La jueza de la Instrucción Especial, Ysis Muñiz, tomó la decisión tras rechazarle a la defensa de Aurelio Valdez Alcántara todos los pedimentos que hizo, incluido el de nulidad de la medida, solicitado bajo el argumento de que su arresto era ilegal, ya que las autoridades no se hicieron expedir las órdenes correspondientes y porque existe una investigación abierta en su contra dentro de la cual no era posible enmarcarlo.
Según explicó la defensa, el arresto sin orden judicial en flagrancia, como ocurrió en el caso del suspendido fiscal, “se justifica por la necesidad inmediata de detener la comisión de un delito, asegurar las pruebas y evitar la fuga del sospechoso”, lo cual, afirmaron, no era necesario, ya que su cliente tenía conocimiento de unos hechos que estaban siendo investigados.
En respuesta, la magistrada Muñiz indicó que en el presente caso, cuando el Ministerio Público solicita autorización de entrega vigilada, “es porque el investigado ha dado inicio a actos preparatorios sin que los mismos se constituyan todavía en actos sancionados”.
Agregó que, sin embargo, a partir de que se concretiza la entrega, es cuando se pasa a la fase de tentativa y, por tanto, se entra en la flagrancia, lo que obliga a las autoridades a intervenir para asegurar pruebas e impedir que el sospechoso salga de la vigilancia controlada autorizada por la autoridad competente.
De ahí que, contrario a lo alegado por la defensa de Valdez Alcántara, el Ministerio Público no necesitaba una orden para realizar el arresto.
Explicó la jueza que la entrega vigilada es una técnica especial de investigación en materia de lavado de activos y financiamiento del terrorismo.

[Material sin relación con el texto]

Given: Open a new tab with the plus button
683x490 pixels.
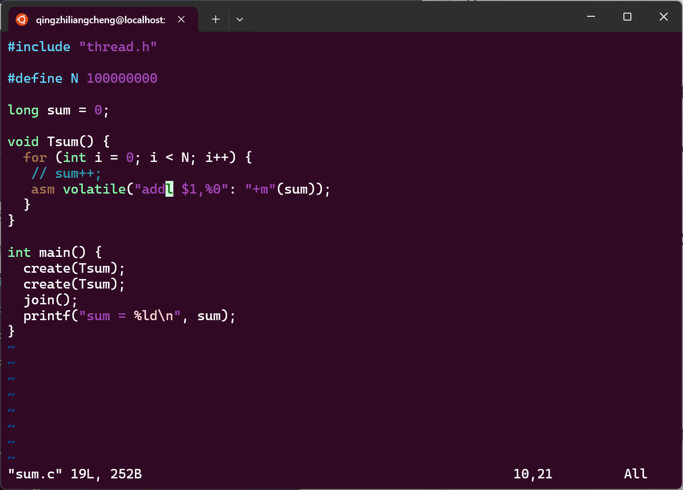Looking at the screenshot, I should coord(216,20).
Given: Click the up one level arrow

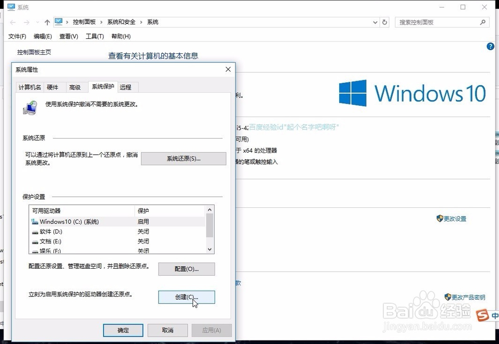Looking at the screenshot, I should point(47,22).
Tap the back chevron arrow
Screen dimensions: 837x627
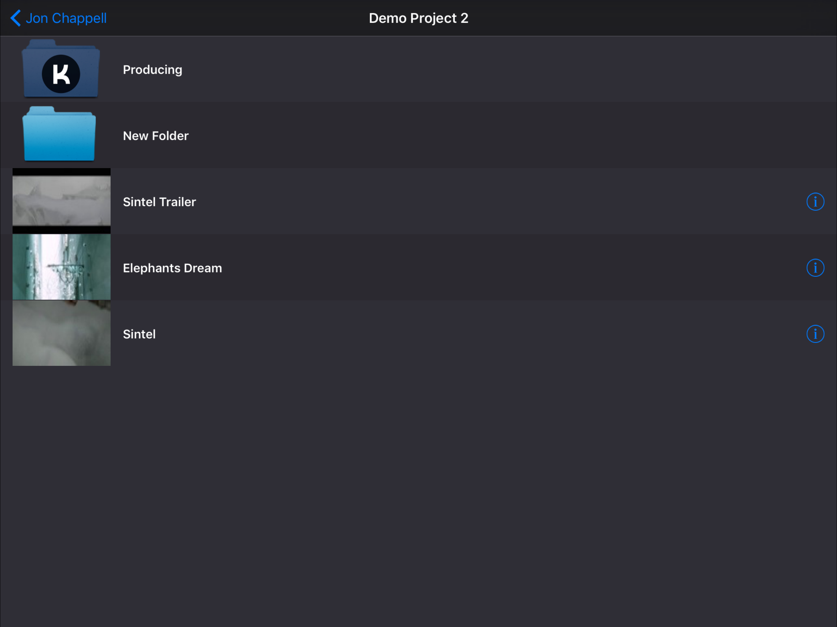tap(16, 18)
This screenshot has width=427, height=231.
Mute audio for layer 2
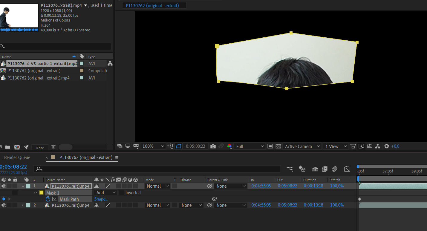[4, 205]
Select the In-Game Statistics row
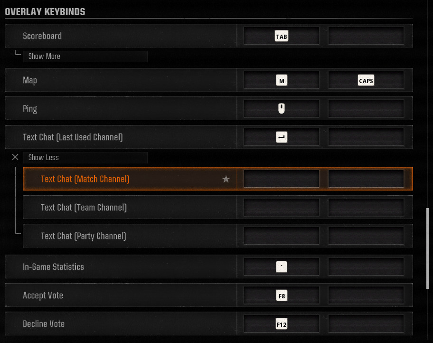 pyautogui.click(x=119, y=267)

La propia Ley 155-17, en su artículo 2, numeral 11, establece como delito precedente el soborno, el cual figura dentro de la calificación provisional dada a los hechos por el Ministerio Público a partir de la conducta atribuida al investigado.

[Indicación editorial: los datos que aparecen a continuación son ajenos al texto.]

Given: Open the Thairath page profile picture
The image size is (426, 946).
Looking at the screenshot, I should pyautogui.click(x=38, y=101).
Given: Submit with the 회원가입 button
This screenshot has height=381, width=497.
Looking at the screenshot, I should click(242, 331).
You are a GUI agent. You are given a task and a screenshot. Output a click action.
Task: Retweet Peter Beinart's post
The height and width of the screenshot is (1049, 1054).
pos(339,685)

Agregó que la entrega vigilada, para su validez, debe contar con una autorización judicial previa y estar controlada por la autoridad competente en el marco de la investigación.
“En el presente caso, reposa autorización judicial al Ministerio Público para hacer la entrega vigilada del dinero previamente identificado a través del señor Roberto Canaán; todo esto porque, de acuerdo al relato fáctico, el señor Canaán era la persona que estaba siendo objeto de soborno por parte del investigado”, subrayó la magistrada Ysis Muñiz.
Aurelio Valdez Alcántara
En cuanto a la irregularidad del allanamiento a la residencia del fiscal, argumentada por la defensa por el hecho de que se autorizó el apartamento 3A y el investigado vive en el 3B, la jueza dijo que “lo cierto es que la autorización iba dirigida a allanar el domicilio del investigado, el señor Aurelio Valdez, y la propia defensa admitió que la diligencia se llevó a cabo en su domicilio”, lo que indica que se trató de un error material que no anula el allanamiento.
Sobre el peligro de fuga, explicó que las opciones que establece el artículo 233 del Código Procesal Penal para ser tomadas en cuenta por el juez no son limitativas, por lo que el magistrado, previo a tomar una decisión al respecto, debe observar y sopesar el peso de cada una de esas circunstancias a partir de la naturaleza y características propias de cada caso.
Esto significa que, en un proceso, al momento de evaluar el peligro de fuga, el juez “puede dar preeminencia a un elemento por encima de otro atendiendo a sus propias características”.
Por esas y otras razones expuestas, rechazó el pedimento de nulidad hecho por la defensa del suspendido fiscal; acogió como regular y válida, en cuanto a la forma, la solicitud de medida de coerción presentada por la procuradora Yeni Berenice Reynoso, Wilson Camacho y el fiscal Andrés Octavio Mena en contra de Valdez Alcántara, y en cuanto al fondo, le impuso tres meses de prisión preventiva a cumplir en la cárcel modelo de Najayo-Hombres, en San Cristóbal.